● **STUDY QUESTIONS**
1. Translate this sentence from the letter into Spanish: "You were always the first to clean the tables and put things away after program finished."
2. Write out the part of the letter from "You would say" to "else will, begrudgingly.".

● **SOURCE EXTRACT**
□ □ □
It is easy to transport myself back, almost 10 years ago, to the BCM House. We met in the fall of Freshman year, but you were quiet, unassuming, and in the background. In the spring of Freshman year, I started to notice you and the more I noticed you, the more I wanted to be around you. I didn’t know why exactly and at the time, I wasn’t even sure that meant I liked you really. I just needed to be around you.
You would say it was your dashing good looks.
While I have a deep appreciation for your handsome appearance, I feel sure that wasn’t it. And upon further reflection years later, I think I know now. You had something I didn’t and I wanted it. You were the guy who jumped in and did the things that no one else wanted to do. I was the girl who stood to the side and hoped that someone else would get to it first. And I noticed you because I always know the things that need be done and procrastinate doing them. I usually notice the servant things that need to be done and do them if no one else will, begrudgingly.
But that’s not you, no. You were always the first to clean the tables and put things away after program finished. And I noticed because I wasn’t doing it. You were doing it happily, quietly in the background, with a real servant heart, not looking for any thanks or affirmation. A quality I have never had.
And here you are, 10 years later, wiping tables. Not of the BCM house, but of our house. The home that we’ve made together with the sweetest little girl we could have ever dreamed of. Our love isn’t as easy or free as it was then, things aren’t as simple as a walk home or scavenger hunt across campus. Love is harder now. The concepts of love as a choice rather than an emotion and fighting to protect your marriage aren’t just ideas for us anymore. They’re real.
Despite the fact that we knew that hard is a part of life, and especially life together, that doesn’t change the fact that it is, well, hard. An argument could be made that medical school and parenthood sort of exacerbate the hard, but that doesn’t really matter to us. Something I love about you and our life together is that we never avoid the rocky road just because it is rocky. If the rocky road is the one God has called you to, you’d rather be dead than not take it.
□ □ □
● **EXTRACTED RECORDS**

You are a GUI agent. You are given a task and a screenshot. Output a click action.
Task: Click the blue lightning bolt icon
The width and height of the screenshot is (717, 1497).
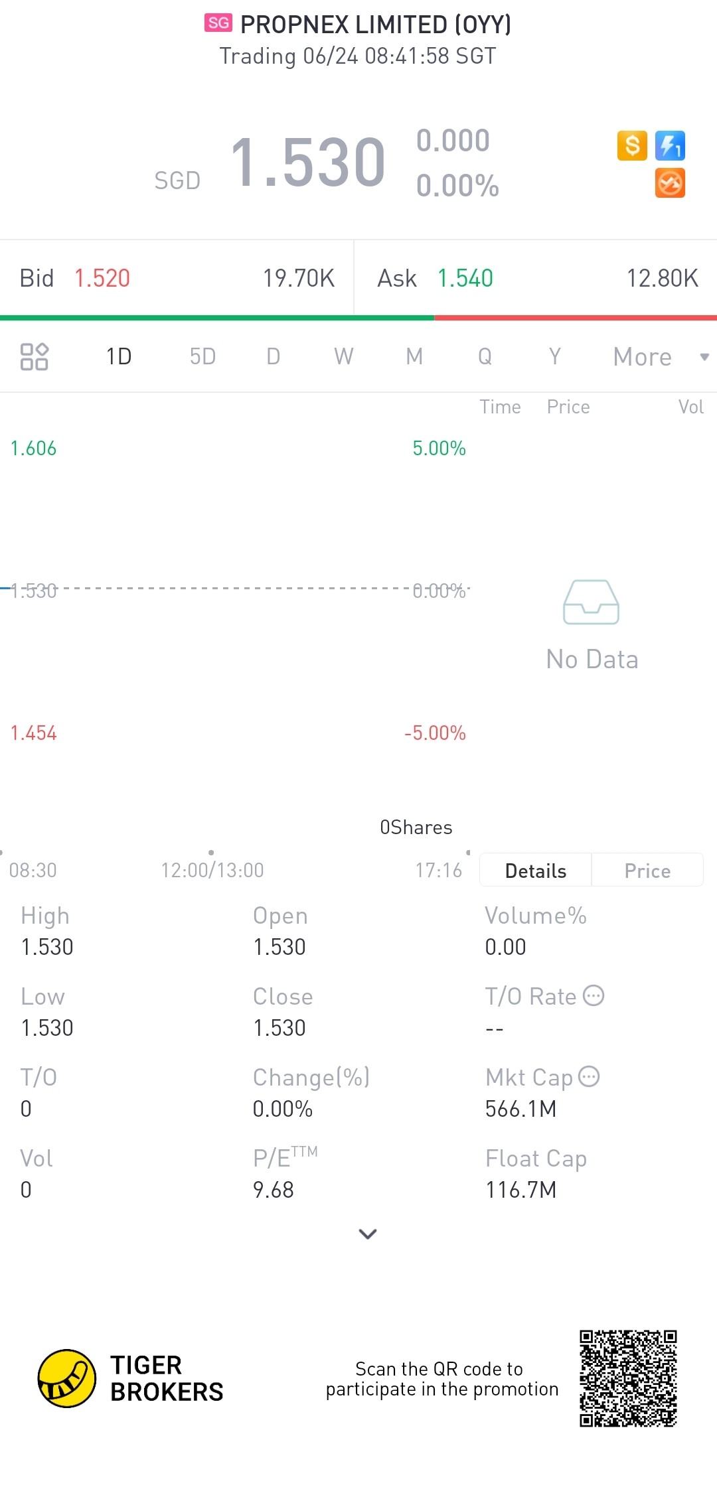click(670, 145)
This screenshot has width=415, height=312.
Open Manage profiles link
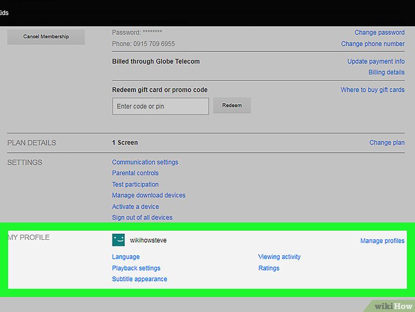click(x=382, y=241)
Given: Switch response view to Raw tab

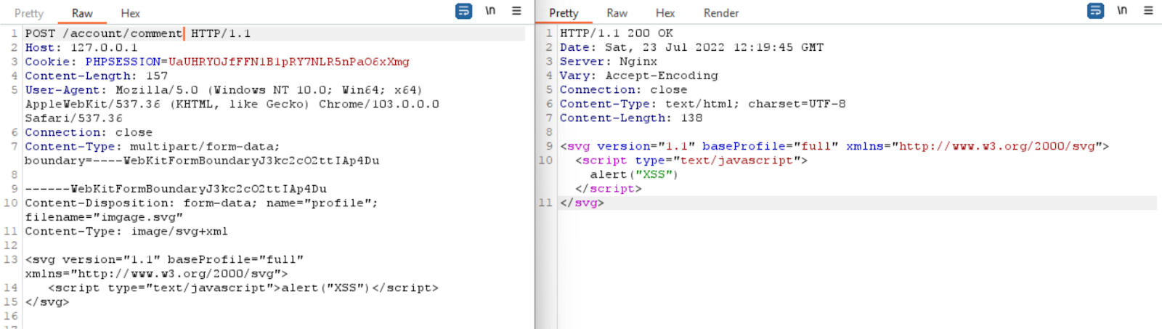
□ □ □
● **RESULTS**
1. Siempre eras el primero en limpiar las mesas y guardar las cosas después de que terminaba el programa.

2.
You would say it was your dashing good looks.
While I have a deep appreciation for your handsome appearance, I feel sure that wasn’t it. And upon further reflection years later, I think I know now. You had something I didn’t and I wanted it. You were the guy who jumped in and did the things that no one else wanted to do. I was the girl who stood to the side and hoped that someone else would get to it first. And I noticed you because I always know the things that need be done and procrastinate doing them. I usually notice the servant things that need to be done and do them if no one else will, begrudgingly.